## The problem
Copy the records below exactly, but leave out any picture they contain.

## Data shown
__________________________________________________
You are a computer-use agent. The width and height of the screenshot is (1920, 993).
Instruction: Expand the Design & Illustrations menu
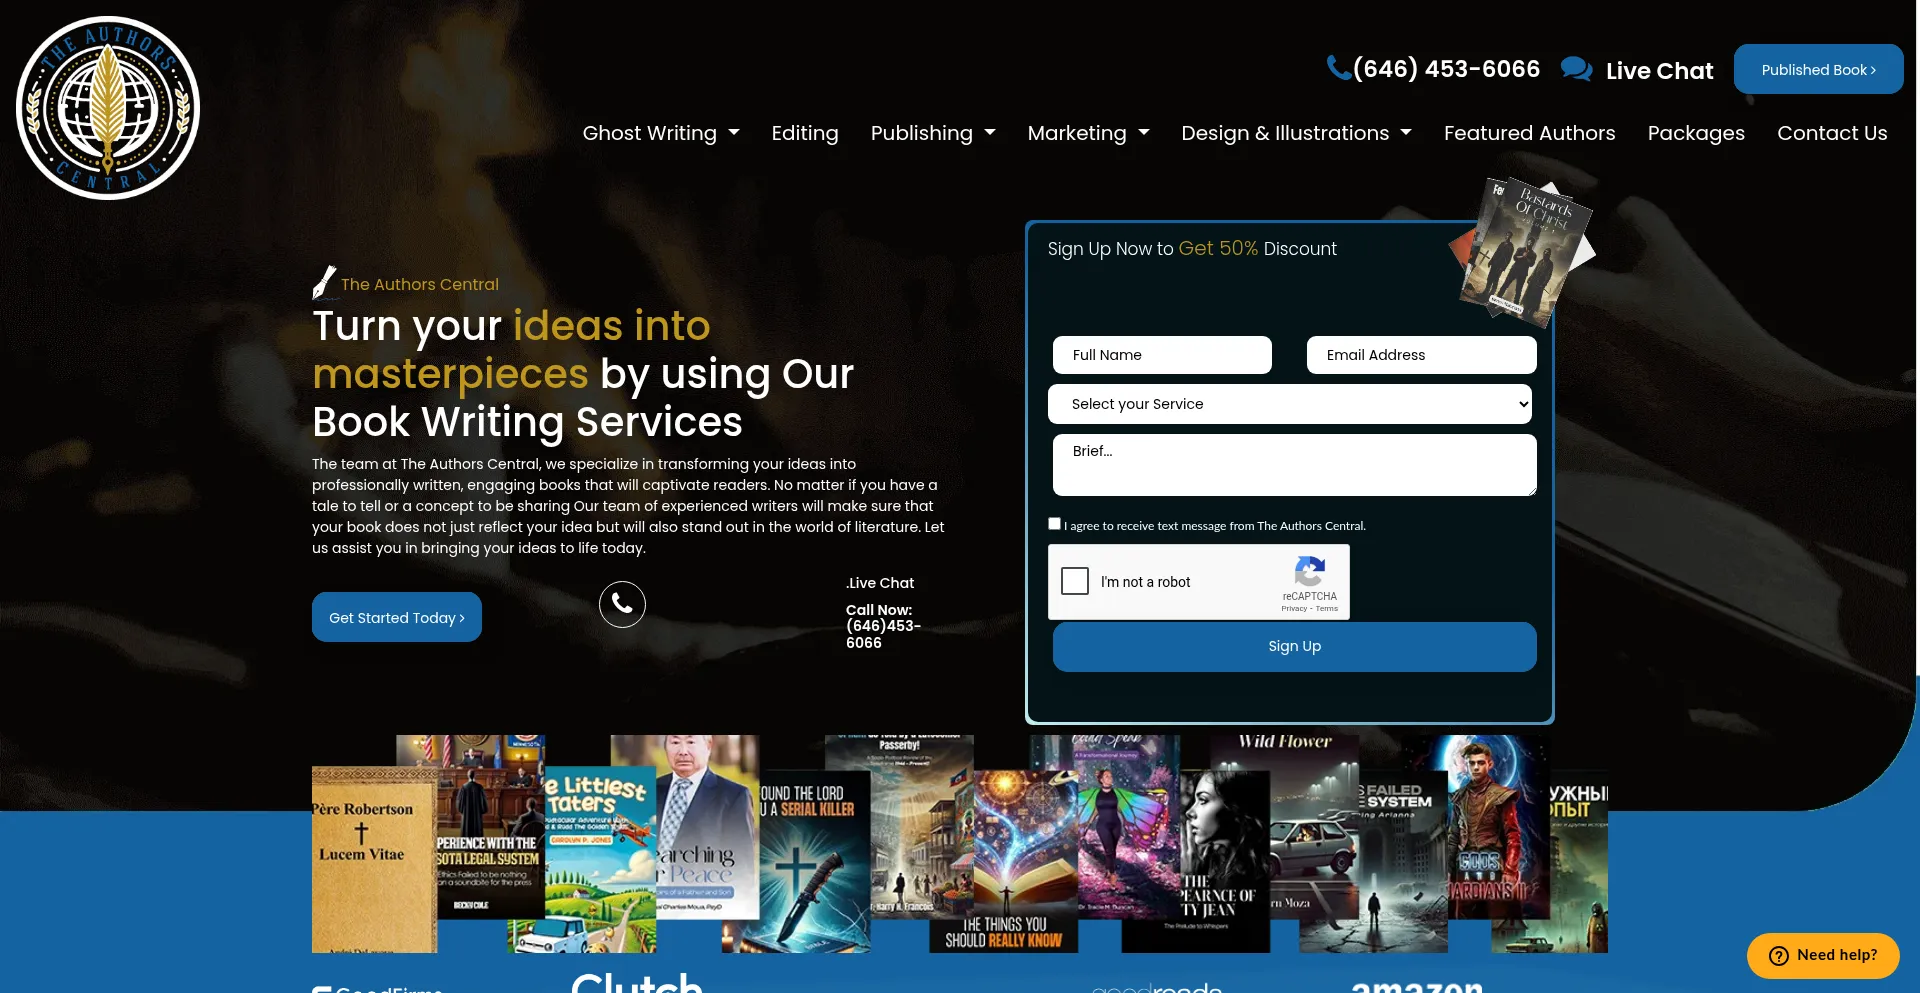coord(1295,133)
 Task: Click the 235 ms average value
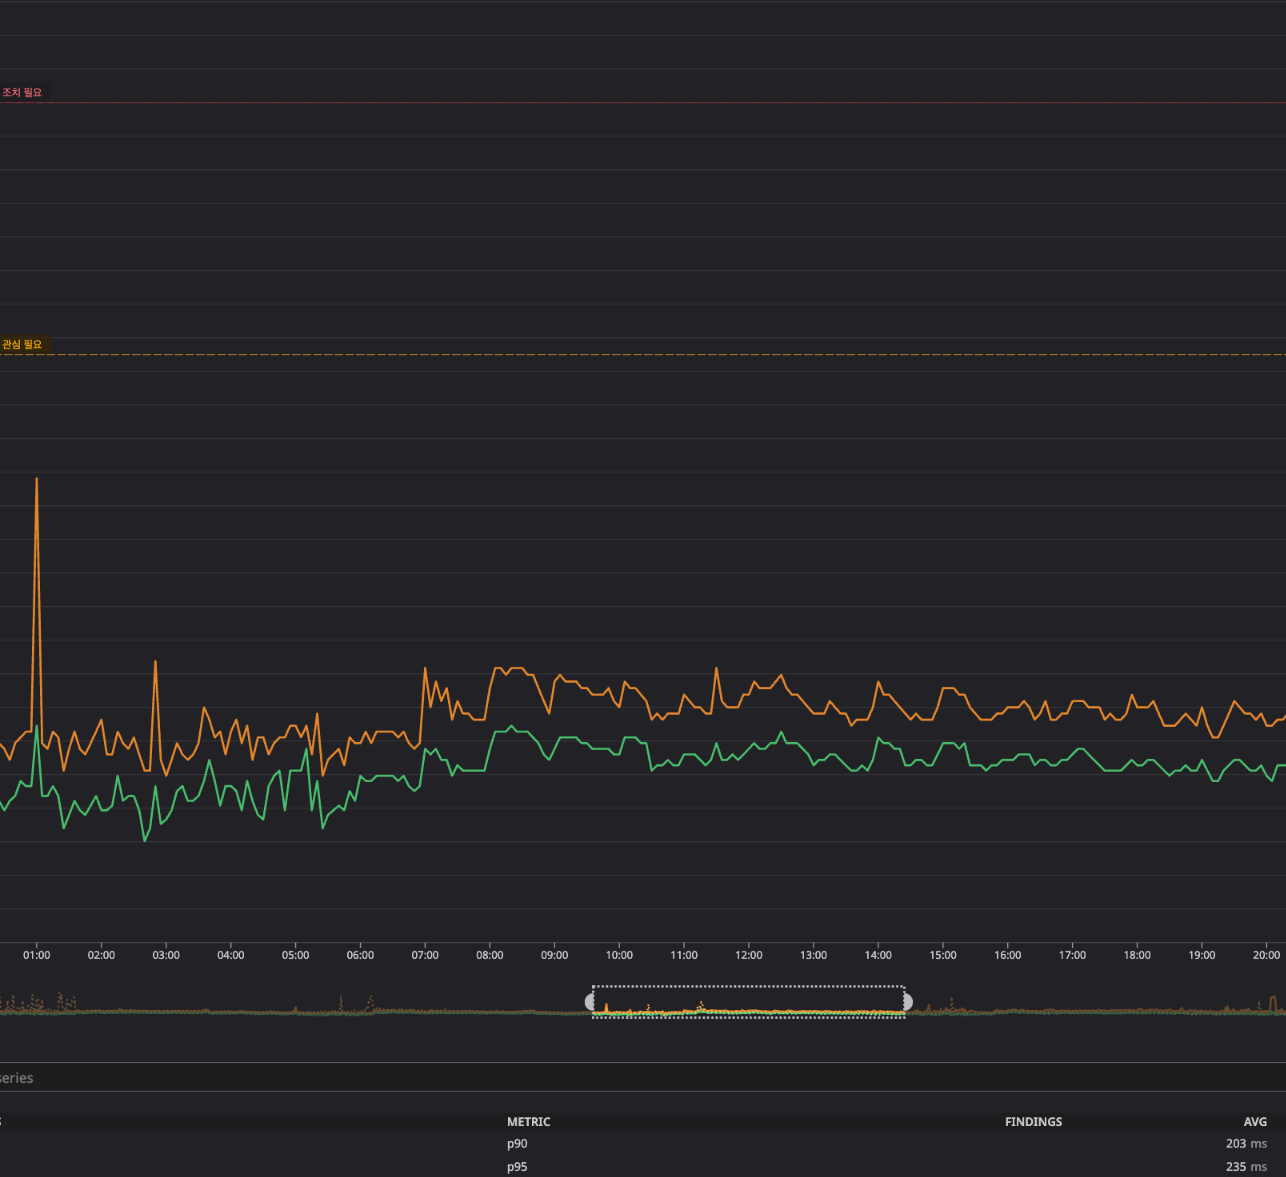tap(1245, 1167)
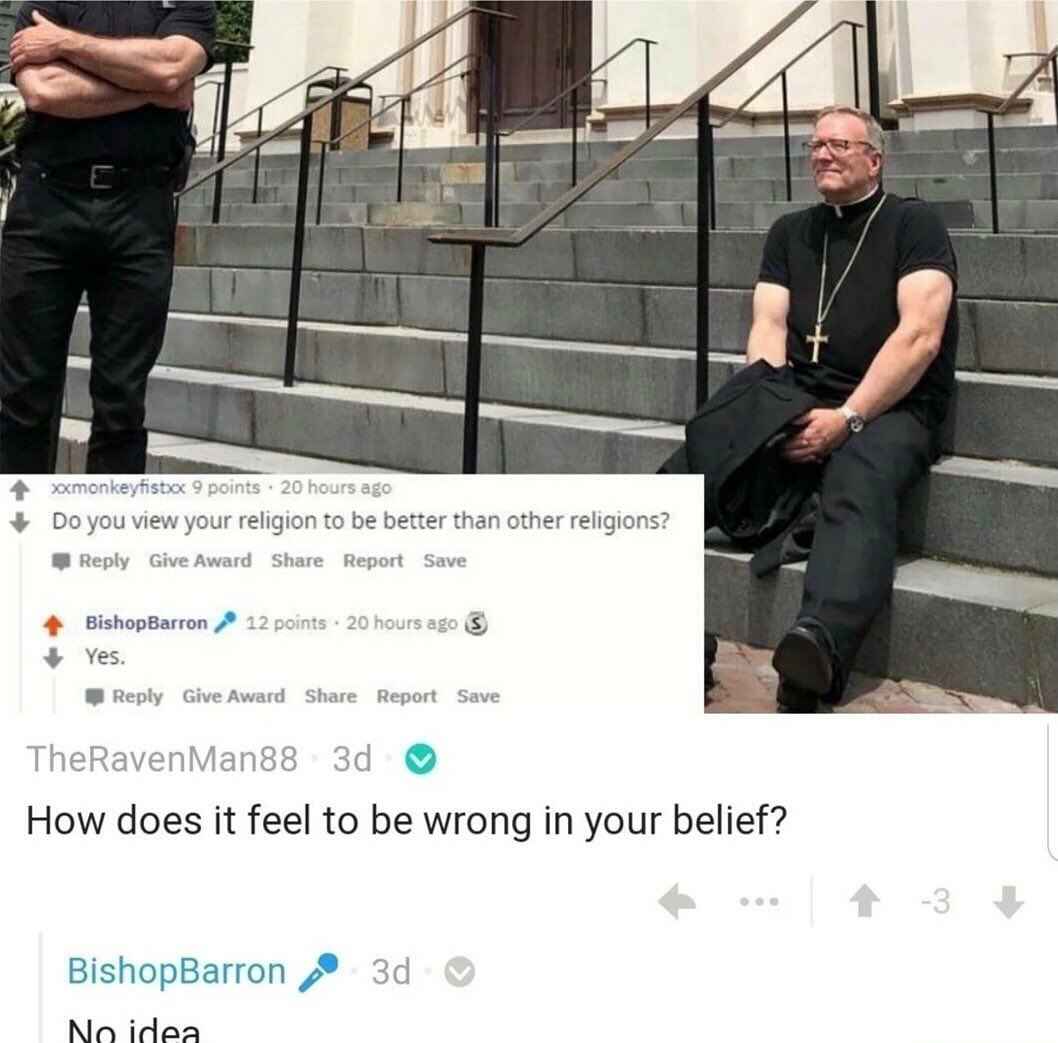Viewport: 1058px width, 1043px height.
Task: Share xxmonkeyfistxx's comment
Action: [298, 560]
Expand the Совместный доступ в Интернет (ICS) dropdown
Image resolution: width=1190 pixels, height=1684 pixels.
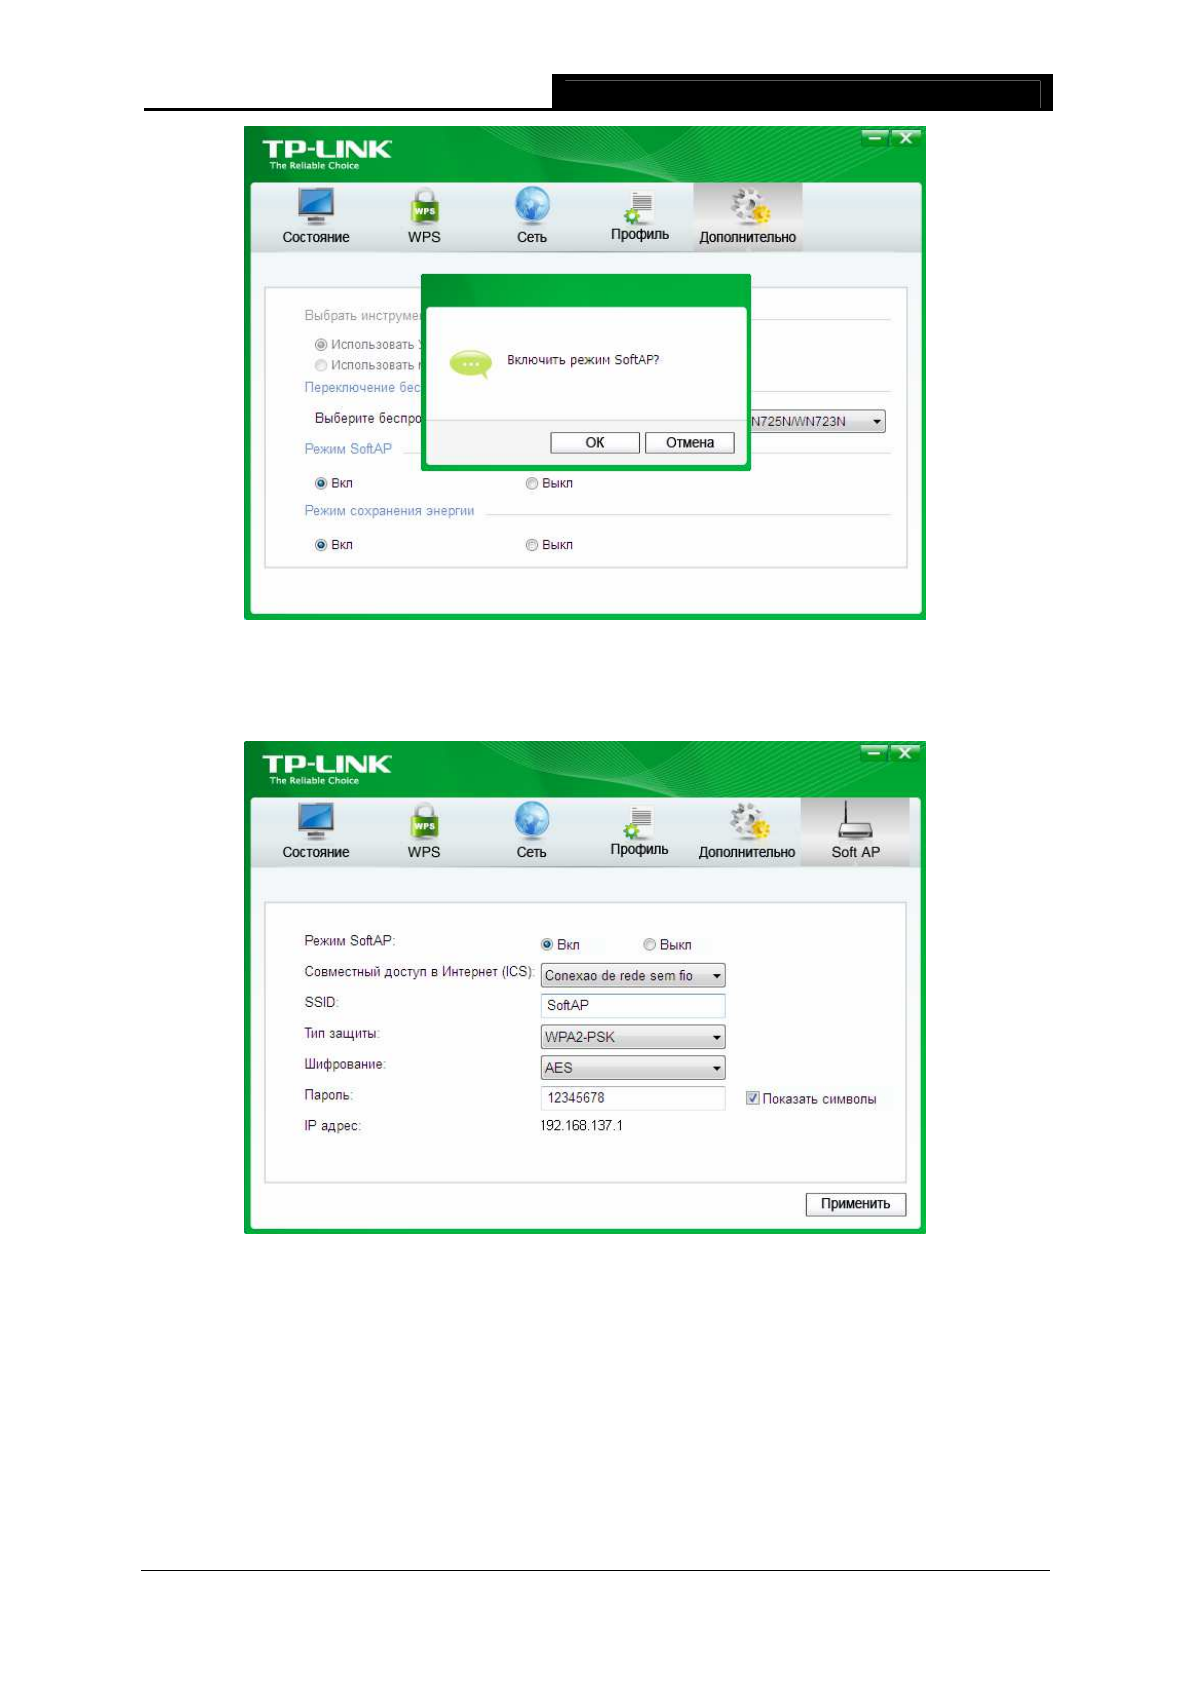(x=632, y=975)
__________________________________________________
## Answer below
You are a computer-use agent. The width and height of the screenshot is (1920, 993).
Instruction: Expand the Design & Illustrations menu
coord(1295,133)
 Task: Click the 235 ms average value
tap(1245, 1167)
Viewport: 1058px width, 1043px height.
Task: Share xxmonkeyfistxx's comment
Action: [298, 560]
Expand the Совместный доступ в Интернет (ICS) dropdown
Image resolution: width=1190 pixels, height=1684 pixels.
(x=632, y=975)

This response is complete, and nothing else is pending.